Globalization- Globalization is a converging and diverging force
at the same time. Companies merge and diversify products and
services while having at the same time to tailor these products to
the tastes and needs of each local market.
Diversity- Globalization has increased the diversity of employees
in organizations. Never before groups of different cultures, have
backgrounds, specialities and ages been put to work in the same
place. The tension on how to deal with diversity of people
necessitates the acquirement of communication skills to a degree
that has been never experienced before.
Flexibility- Established work norms are in tension with new ones.

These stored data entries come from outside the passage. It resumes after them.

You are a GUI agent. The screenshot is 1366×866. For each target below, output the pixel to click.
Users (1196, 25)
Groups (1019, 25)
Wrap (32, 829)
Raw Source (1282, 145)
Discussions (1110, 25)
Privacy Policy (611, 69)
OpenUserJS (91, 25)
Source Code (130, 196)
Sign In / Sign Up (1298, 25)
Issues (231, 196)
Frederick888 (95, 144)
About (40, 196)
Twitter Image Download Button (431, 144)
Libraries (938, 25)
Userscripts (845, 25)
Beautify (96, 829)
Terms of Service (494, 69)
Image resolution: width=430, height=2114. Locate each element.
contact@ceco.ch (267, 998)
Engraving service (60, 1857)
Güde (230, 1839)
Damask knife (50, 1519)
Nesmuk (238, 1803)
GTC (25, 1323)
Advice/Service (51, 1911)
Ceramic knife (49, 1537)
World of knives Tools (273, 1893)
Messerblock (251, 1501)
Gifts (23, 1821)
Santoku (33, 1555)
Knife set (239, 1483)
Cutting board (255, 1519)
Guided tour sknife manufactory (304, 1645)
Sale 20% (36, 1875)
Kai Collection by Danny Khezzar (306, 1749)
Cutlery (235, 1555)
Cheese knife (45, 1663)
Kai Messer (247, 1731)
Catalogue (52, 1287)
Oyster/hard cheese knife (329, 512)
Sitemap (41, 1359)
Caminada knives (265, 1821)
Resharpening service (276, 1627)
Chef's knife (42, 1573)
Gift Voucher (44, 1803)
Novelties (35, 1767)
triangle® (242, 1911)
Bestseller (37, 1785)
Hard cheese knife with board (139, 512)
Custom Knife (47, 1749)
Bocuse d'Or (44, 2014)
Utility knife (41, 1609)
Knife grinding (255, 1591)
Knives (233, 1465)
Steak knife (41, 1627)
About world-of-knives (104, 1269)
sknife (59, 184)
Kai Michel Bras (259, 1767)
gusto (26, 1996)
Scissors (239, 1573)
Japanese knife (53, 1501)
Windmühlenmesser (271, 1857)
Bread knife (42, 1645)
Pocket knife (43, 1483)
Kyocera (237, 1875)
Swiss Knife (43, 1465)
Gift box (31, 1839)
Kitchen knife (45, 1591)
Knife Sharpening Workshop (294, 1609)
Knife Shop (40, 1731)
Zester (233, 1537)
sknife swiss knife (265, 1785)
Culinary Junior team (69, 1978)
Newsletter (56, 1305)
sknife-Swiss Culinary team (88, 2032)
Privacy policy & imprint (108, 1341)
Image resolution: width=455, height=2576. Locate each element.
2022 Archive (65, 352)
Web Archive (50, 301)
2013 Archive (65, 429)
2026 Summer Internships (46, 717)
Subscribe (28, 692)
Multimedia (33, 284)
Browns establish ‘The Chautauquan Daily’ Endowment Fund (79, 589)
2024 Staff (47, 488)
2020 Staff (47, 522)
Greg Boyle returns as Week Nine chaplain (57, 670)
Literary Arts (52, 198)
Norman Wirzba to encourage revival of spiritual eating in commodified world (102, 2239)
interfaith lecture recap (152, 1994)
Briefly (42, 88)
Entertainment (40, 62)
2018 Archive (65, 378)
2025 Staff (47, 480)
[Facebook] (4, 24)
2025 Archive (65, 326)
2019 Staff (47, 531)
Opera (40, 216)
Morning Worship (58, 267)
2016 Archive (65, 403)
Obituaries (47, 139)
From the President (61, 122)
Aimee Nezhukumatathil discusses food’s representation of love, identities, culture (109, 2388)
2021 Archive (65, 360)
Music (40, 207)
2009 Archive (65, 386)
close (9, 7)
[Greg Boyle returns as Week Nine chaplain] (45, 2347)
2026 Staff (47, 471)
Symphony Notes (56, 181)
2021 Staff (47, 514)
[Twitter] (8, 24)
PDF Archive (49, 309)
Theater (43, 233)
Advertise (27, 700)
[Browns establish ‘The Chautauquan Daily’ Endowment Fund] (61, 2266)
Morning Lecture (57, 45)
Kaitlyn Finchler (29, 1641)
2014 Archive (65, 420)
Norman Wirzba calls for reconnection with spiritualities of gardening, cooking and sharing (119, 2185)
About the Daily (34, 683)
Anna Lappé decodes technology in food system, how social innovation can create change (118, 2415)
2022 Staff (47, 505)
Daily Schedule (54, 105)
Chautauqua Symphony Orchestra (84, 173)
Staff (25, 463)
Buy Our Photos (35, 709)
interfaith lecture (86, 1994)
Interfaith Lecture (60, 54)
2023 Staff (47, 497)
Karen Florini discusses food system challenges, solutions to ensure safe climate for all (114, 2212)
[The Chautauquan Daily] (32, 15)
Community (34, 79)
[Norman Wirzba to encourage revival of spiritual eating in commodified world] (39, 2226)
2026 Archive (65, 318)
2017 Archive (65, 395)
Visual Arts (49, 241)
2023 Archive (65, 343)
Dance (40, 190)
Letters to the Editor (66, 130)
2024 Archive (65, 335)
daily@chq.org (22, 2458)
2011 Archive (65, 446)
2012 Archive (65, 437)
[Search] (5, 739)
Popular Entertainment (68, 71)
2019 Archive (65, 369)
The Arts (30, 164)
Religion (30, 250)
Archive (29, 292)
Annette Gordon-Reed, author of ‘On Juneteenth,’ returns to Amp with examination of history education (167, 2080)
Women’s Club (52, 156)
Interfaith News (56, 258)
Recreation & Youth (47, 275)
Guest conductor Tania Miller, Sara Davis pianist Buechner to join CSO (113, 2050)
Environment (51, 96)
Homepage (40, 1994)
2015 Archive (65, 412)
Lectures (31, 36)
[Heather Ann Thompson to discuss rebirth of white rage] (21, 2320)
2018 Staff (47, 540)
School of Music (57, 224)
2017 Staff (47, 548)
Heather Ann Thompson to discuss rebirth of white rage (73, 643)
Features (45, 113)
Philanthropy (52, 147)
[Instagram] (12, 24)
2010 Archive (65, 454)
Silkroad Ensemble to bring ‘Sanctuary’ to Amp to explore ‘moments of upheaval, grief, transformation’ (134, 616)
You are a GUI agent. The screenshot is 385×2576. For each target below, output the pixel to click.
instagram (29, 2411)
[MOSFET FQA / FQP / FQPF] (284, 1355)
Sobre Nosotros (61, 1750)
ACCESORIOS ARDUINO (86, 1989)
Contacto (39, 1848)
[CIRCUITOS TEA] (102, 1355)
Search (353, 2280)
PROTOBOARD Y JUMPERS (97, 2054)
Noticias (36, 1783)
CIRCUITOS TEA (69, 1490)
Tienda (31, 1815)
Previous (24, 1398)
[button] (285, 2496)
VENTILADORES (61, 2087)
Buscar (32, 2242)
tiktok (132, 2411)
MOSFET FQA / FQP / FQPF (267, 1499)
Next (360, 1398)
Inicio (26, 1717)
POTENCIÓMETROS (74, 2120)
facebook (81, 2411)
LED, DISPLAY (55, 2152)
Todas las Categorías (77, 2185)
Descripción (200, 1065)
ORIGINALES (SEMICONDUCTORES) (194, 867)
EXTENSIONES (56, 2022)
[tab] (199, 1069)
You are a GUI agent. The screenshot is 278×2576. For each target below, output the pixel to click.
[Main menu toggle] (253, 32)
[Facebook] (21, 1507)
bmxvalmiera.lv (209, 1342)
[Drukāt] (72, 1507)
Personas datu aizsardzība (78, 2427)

Self-organizing teams, flexible working hours and deviation from
long-established procedures create tension because of peoples
tendencies to reject and resist change. But to stay competitive in
the global markets people need flexibility to produce new
products and services while maintaining a minimum structure to
hold the company together.
Flat- It is the fastest who wins and not the strongest. Information
and its communication need circulate fast in organizations
nowadays. The swing from pyramidal organizations to flat
organizations is creating tension from those who are on top of the
orthodox pyramidal organizations and from managers who love to
manage by controlling others. Self-interest is conflicting with
organizational-interest and this is creating tension.
Networks- Networking enhances flexibility of organizations as
well as reduction of fixed costs. However; these benefits are in
tension with the need to control distantly positioned teams to
keep the quality of products and services.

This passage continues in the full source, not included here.